Comments on: CAP, Google Spanner, & Survival: Eventual Consistency | ArangoDB

By: Matt Tagg

Matt Tagg — Sun, 28 Sep 2014 08:45:00 +0000

a bit off topic.. though any thoughts on CockroachDB? It’s a new open source Spanner project

http://www.wired.com/2014/07/cockroachdb/

By: martin Schönert

martin Schönert — Mon, 10 Feb 2014 14:48:00 +0000

I have read your white paper with great interest. Here is my understanding.

If we have a distributed system (like the example in my blog post), there is a partition (in the sense of a network/communication failure, not just the failure of machines/nodes) , and we want to keep consistency, then some clients will not be able to execute some of their requests.

There is no disagreement about that. You yourself write in your white paper: “… For any client communicating only with A, the database is down. …”.

There is also no disagreement that other clients can still execute their requests. You write: “… For these clients, the database will remain available for reads and writes…”.

So there is no different opinion about the situation: during a partition some clients cannot execute all their requests while others may remain able to.

The only difference is how to call this situation. In other articles about the CAP theorem this is called “not available” or “restricted availability”. You call it “overall database availability” or “system availability”.

One could argue that this is mostly a matter of “is the glass half empty or half full?”.

And I would agree that calling the system “not available” in this situation is problematic, because it might cause people to believe that the CAP theorem says “if anything goes wrong (server dying, network problem, …), then no client can execute any request any more”. And this is clearly not true.

But I would also argue that your formulation is not unproblematic, because it might cause people to believe that with the right database “if anything goes wrong, then the system will remain available to all clients and still remain consistent”.

The first sentence from you white paper “A database can provide strong consistency and system availability during network partitions.” certainly seems to imply this (until one realizes later on that the “system availability” is given as long as some clients can execute their requests).

Furthermore your white paper and blog article do not make it clear that there are applications for which “restricted availability” or “system availability” in case of a partition is not the optimal solution. This is the main point I was trying to make in my blog post.

Of course such applications, that want all clients to remain able to execute all their requests in all cases (even when a partition happens), must sometimes allow the system to become inconsistent. This is the consequence of the CAP theorem. And they must fix the inconsistencies when the network partition is over.

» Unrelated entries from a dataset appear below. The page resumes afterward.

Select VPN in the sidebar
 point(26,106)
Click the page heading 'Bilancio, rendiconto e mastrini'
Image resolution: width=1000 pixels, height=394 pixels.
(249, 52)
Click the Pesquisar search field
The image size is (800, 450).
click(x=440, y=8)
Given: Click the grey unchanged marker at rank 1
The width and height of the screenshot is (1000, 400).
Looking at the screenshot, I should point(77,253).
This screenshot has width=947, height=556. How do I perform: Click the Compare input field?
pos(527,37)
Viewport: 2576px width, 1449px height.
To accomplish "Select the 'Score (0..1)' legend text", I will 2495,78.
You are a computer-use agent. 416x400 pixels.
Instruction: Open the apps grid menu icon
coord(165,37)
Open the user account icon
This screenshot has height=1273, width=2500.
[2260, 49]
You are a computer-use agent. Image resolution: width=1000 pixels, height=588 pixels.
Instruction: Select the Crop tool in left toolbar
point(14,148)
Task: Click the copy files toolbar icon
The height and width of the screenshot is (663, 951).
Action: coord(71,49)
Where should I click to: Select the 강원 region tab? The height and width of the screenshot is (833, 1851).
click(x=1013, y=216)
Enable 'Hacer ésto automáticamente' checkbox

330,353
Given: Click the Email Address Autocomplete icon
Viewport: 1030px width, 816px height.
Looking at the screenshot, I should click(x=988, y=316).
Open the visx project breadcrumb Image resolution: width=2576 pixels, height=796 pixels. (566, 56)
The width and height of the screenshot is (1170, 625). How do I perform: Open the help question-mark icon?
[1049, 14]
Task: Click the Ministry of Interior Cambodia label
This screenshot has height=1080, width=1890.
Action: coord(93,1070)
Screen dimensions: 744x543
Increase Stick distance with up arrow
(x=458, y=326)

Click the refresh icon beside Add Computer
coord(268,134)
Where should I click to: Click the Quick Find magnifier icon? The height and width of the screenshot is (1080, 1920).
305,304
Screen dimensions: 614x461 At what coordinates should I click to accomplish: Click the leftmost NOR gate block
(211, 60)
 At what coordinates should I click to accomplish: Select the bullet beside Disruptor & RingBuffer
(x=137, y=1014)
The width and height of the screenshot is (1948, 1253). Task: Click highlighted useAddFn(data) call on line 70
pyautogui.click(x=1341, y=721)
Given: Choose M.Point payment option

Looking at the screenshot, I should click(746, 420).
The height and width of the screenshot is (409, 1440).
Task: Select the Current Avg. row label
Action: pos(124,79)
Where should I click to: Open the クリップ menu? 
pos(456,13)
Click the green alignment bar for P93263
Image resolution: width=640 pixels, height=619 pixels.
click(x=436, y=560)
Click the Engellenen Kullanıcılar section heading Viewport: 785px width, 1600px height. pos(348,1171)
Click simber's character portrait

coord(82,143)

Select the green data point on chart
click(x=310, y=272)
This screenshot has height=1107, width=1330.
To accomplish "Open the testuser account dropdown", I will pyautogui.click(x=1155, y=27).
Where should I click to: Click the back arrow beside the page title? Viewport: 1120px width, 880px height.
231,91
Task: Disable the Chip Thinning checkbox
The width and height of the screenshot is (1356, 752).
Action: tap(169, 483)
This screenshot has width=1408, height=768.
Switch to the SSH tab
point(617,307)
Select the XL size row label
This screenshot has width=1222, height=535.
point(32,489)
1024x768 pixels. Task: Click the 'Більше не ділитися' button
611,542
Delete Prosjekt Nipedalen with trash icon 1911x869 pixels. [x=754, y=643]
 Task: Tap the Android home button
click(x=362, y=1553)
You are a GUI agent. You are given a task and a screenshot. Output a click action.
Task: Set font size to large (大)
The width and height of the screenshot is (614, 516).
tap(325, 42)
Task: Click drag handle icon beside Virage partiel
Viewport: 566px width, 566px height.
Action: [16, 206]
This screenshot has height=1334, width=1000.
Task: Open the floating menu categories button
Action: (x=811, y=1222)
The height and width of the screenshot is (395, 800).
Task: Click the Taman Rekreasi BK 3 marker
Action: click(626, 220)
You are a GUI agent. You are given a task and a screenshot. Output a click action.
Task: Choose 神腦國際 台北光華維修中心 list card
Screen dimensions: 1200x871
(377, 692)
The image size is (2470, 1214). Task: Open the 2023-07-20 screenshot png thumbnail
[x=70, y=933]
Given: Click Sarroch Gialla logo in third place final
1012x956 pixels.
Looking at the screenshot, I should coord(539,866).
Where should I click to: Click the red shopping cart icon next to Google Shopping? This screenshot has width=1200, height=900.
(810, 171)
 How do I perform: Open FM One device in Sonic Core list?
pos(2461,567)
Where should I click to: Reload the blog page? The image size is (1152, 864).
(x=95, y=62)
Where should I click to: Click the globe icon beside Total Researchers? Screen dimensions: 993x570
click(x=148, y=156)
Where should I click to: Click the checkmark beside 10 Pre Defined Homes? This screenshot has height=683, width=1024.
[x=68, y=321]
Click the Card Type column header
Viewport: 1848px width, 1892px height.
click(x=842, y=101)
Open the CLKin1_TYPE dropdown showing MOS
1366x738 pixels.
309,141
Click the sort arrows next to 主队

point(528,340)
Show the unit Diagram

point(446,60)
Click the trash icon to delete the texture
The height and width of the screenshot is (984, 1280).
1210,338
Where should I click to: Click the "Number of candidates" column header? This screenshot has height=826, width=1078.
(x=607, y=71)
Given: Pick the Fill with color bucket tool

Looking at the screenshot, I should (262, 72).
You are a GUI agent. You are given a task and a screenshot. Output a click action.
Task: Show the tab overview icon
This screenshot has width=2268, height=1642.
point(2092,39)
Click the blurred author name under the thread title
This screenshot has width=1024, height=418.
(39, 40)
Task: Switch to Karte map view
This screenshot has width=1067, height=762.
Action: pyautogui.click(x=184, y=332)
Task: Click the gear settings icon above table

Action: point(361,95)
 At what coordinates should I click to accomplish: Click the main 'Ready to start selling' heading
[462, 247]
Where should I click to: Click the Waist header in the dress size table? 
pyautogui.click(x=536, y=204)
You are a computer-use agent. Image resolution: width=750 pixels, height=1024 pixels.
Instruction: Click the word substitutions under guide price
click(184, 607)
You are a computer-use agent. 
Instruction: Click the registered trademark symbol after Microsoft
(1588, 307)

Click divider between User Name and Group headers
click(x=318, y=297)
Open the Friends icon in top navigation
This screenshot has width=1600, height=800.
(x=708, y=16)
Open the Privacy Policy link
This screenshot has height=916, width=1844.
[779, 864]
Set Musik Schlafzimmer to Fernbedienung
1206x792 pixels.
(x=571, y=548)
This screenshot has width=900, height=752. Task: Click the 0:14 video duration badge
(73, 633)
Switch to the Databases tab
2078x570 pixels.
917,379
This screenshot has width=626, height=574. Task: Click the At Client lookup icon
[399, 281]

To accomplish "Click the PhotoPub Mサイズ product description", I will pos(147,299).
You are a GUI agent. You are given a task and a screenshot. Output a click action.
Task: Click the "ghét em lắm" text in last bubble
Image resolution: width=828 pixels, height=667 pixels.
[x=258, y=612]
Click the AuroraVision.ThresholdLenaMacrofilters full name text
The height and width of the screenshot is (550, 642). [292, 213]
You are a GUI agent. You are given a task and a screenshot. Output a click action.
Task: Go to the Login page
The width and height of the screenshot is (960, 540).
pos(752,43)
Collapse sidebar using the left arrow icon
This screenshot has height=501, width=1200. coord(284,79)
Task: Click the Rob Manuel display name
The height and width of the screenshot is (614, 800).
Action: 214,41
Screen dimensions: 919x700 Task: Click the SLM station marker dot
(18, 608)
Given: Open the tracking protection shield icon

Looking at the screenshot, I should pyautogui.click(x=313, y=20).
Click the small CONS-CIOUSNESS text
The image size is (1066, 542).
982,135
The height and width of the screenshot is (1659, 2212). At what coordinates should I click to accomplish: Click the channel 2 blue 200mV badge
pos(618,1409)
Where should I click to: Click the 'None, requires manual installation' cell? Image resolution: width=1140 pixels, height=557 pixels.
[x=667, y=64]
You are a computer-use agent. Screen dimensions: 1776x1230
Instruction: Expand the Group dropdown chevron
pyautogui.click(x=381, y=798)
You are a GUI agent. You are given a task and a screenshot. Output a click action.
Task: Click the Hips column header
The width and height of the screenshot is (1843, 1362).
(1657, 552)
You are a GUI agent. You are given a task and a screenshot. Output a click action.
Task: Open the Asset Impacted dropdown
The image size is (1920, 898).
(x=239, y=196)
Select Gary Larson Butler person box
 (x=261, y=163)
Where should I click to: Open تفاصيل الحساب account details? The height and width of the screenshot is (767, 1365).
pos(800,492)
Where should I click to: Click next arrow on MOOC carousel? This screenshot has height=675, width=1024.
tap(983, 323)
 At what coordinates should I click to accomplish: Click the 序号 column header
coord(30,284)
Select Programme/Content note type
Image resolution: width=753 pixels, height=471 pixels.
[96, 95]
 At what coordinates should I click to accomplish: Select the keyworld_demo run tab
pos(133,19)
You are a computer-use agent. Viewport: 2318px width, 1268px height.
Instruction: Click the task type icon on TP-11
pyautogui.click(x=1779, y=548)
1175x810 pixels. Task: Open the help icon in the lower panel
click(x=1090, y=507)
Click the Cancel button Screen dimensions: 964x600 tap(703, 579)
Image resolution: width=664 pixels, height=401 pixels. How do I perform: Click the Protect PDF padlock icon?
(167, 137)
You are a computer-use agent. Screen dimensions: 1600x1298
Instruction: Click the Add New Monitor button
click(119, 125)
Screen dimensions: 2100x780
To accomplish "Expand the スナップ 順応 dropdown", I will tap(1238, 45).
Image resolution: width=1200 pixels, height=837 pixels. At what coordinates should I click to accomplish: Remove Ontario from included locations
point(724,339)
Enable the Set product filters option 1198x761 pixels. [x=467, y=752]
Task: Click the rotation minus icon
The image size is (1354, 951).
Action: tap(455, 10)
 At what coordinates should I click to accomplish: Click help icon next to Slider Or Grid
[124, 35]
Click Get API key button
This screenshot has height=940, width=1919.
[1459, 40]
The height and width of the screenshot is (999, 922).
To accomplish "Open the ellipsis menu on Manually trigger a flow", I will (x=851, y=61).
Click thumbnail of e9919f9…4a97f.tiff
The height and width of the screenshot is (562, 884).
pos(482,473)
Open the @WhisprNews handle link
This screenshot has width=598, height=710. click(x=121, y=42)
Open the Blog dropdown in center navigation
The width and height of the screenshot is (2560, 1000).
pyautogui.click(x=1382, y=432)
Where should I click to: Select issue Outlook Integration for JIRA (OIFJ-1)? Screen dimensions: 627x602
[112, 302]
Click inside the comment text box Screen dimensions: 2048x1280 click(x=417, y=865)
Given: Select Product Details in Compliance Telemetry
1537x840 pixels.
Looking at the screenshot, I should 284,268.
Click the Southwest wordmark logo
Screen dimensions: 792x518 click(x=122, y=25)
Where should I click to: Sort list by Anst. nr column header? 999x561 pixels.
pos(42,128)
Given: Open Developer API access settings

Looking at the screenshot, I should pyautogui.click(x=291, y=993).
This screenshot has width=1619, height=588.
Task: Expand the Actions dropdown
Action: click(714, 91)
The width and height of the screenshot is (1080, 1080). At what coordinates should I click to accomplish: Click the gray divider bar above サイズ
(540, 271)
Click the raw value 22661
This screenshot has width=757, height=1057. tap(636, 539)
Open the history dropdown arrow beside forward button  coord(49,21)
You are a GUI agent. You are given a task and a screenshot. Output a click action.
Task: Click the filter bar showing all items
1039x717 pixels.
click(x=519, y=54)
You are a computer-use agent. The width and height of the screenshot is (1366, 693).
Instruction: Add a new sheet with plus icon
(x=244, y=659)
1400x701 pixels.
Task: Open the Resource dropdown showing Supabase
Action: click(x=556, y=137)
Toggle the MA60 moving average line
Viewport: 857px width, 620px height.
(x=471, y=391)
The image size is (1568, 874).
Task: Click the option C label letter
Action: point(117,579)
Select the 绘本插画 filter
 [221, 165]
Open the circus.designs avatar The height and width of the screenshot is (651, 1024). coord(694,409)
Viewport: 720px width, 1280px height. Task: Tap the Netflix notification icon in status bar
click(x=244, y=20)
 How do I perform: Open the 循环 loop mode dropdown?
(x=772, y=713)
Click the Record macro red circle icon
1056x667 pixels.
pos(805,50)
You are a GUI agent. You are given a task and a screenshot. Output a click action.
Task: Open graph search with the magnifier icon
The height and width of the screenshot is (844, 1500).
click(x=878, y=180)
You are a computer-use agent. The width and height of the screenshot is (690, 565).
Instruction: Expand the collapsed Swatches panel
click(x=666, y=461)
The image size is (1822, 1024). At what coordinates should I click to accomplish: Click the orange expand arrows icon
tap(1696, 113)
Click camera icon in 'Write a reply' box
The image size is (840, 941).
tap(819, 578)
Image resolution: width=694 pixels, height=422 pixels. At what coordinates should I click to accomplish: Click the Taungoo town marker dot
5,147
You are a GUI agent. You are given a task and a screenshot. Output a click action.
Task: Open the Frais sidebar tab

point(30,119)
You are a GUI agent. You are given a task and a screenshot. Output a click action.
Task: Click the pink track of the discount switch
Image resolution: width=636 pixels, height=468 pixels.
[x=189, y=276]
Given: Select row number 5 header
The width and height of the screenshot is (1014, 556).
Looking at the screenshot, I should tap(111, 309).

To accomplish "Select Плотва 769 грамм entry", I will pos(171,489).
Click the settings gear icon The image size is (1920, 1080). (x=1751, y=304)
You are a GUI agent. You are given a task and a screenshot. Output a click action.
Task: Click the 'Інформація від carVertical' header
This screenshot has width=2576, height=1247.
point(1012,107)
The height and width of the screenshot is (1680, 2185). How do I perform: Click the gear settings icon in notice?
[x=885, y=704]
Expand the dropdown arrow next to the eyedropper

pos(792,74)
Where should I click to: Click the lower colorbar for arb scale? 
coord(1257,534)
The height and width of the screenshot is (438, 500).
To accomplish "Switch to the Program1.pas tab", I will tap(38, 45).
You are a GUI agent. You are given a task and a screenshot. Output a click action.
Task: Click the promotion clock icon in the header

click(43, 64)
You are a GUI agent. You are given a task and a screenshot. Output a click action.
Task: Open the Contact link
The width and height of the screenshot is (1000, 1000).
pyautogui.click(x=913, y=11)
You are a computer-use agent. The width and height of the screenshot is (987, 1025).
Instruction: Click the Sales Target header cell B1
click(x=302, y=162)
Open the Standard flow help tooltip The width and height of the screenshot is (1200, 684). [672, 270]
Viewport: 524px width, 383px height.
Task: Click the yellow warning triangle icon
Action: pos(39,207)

And this is where “eventual consistency” comes in handy, because it means that the database will basically heal itself.

Of course, all this is not just binary “a database is either consistent or remains available”. There are many possible designs with many different trade-offs how to deal with this situation. For more in depth information about those the following articles are a first step.

Werner Vogels discusses (among many other things) the various shades of “consistency”: “Amazon Dynamo” http://www.allthingsdistributed.com/2007/10/amazons_dynamo.html.

Daniel Abadi discusses (again among other things) the correlations between the behaviour of the database in the case of a partition and the normal operation: “Problems with CAP” http://dbmsmusings.blogspot.de/2010/04/problems-with-cap-and-yahoos-little.html

And Eric Brewer addresses a huge lot of issues in his tour-de-force: “CAP twelve years later” http://www.infoq.com/articles/cap-twelve-years-later-how-the-rules-have-changed

Best regards,

martin

By: martin Schönert

martin Schönert — Thu, 06 Feb 2014 09:54:00 +0000

Hi Nick,

Thank you for your quick response. I will definitely read your white paper and post here all new insights. I must ask you for a little patience because I have two days packed with workshops ahead of me.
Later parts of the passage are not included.